*WHAT THE TASK REQUIRES:*
Could you show all lines in the entries below that contain the string "button"?
Start of EXERCISE DATA
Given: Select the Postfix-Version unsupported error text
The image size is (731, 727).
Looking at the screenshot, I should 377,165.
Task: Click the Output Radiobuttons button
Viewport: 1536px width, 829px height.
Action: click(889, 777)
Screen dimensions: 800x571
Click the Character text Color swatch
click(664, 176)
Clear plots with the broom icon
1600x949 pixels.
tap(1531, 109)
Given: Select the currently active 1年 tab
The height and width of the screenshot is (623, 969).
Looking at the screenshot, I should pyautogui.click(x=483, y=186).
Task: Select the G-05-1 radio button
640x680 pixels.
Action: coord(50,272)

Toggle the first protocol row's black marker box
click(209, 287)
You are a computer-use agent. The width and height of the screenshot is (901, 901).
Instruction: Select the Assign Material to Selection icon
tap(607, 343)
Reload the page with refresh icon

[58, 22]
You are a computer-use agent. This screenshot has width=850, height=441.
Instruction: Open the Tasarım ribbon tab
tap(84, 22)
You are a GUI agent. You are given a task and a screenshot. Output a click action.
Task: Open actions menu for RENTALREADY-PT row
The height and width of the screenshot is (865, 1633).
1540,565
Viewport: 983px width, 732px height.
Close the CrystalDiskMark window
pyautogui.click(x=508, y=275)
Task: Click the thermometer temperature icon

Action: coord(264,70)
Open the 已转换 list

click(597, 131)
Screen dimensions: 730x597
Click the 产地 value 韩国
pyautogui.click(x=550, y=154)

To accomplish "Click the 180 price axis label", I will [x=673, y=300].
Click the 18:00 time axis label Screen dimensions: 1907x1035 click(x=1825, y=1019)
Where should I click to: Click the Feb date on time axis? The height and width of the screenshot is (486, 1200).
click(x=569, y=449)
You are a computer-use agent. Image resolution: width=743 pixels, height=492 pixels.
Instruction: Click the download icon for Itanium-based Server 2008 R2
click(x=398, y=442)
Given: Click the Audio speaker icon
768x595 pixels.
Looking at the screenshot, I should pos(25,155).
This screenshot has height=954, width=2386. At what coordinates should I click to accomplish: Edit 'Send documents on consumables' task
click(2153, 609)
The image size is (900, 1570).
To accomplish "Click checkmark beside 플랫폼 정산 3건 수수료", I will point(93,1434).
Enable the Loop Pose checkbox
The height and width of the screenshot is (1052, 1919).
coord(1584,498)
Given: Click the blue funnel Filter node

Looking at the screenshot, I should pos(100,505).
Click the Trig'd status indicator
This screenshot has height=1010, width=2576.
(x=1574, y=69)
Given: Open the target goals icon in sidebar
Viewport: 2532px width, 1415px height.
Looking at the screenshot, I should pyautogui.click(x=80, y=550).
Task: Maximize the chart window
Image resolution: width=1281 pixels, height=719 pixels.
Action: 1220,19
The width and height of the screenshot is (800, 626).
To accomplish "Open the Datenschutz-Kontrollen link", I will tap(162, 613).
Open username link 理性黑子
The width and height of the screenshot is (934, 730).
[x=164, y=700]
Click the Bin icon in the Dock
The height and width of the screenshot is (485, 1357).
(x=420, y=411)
End of EXERCISE DATA
*TASK RESPONSE:*
Task: Click the Output Radiobuttons button
Task: Select the G-05-1 radio button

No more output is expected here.